[Recorded data]
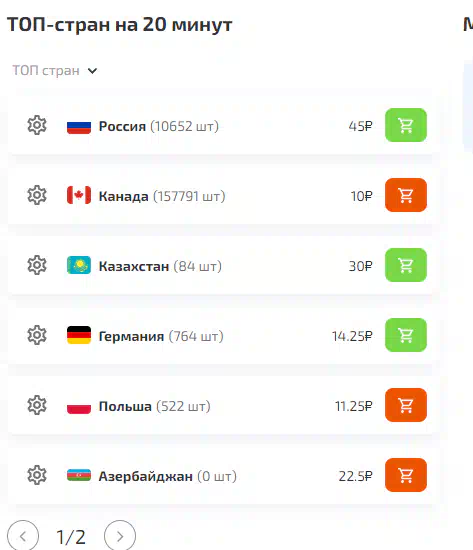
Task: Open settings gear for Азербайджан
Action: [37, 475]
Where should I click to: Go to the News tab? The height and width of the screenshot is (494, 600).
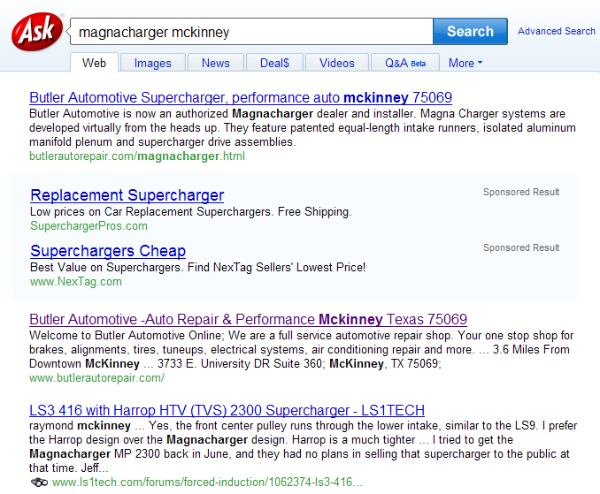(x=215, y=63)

* * *

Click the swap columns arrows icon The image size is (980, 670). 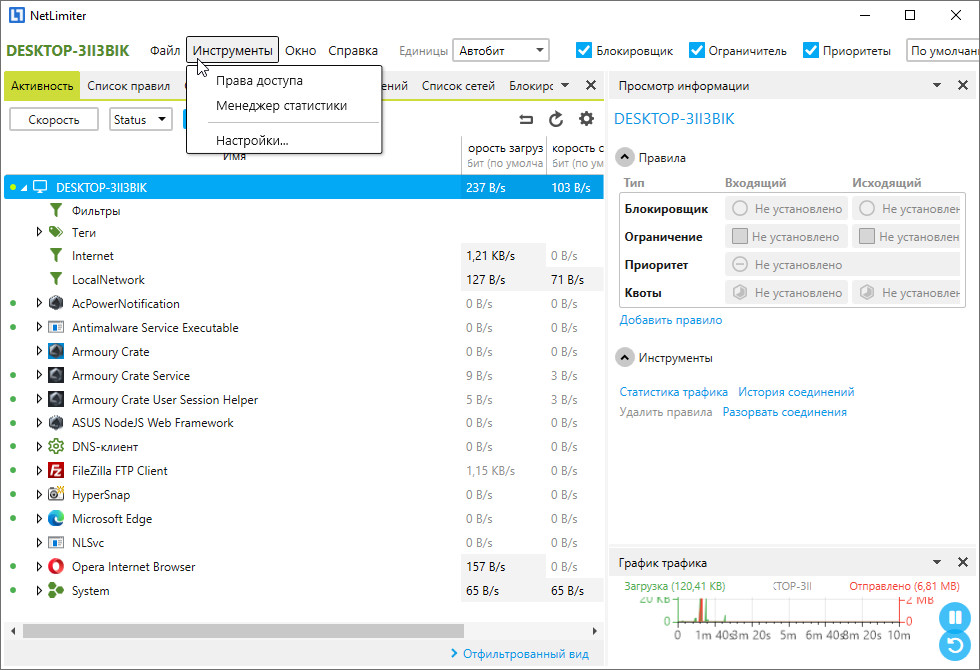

==

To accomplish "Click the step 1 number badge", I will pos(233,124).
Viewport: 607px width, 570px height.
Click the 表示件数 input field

[Task item] Return the span of lines in the data above that opens at the line with "Viewport: 607px width, 570px height." and closes at the line with "Click the 表示件数 input field", exactly, ends included, nothing else.

[Completed task]
Viewport: 607px width, 570px height.
Click the 表示件数 input field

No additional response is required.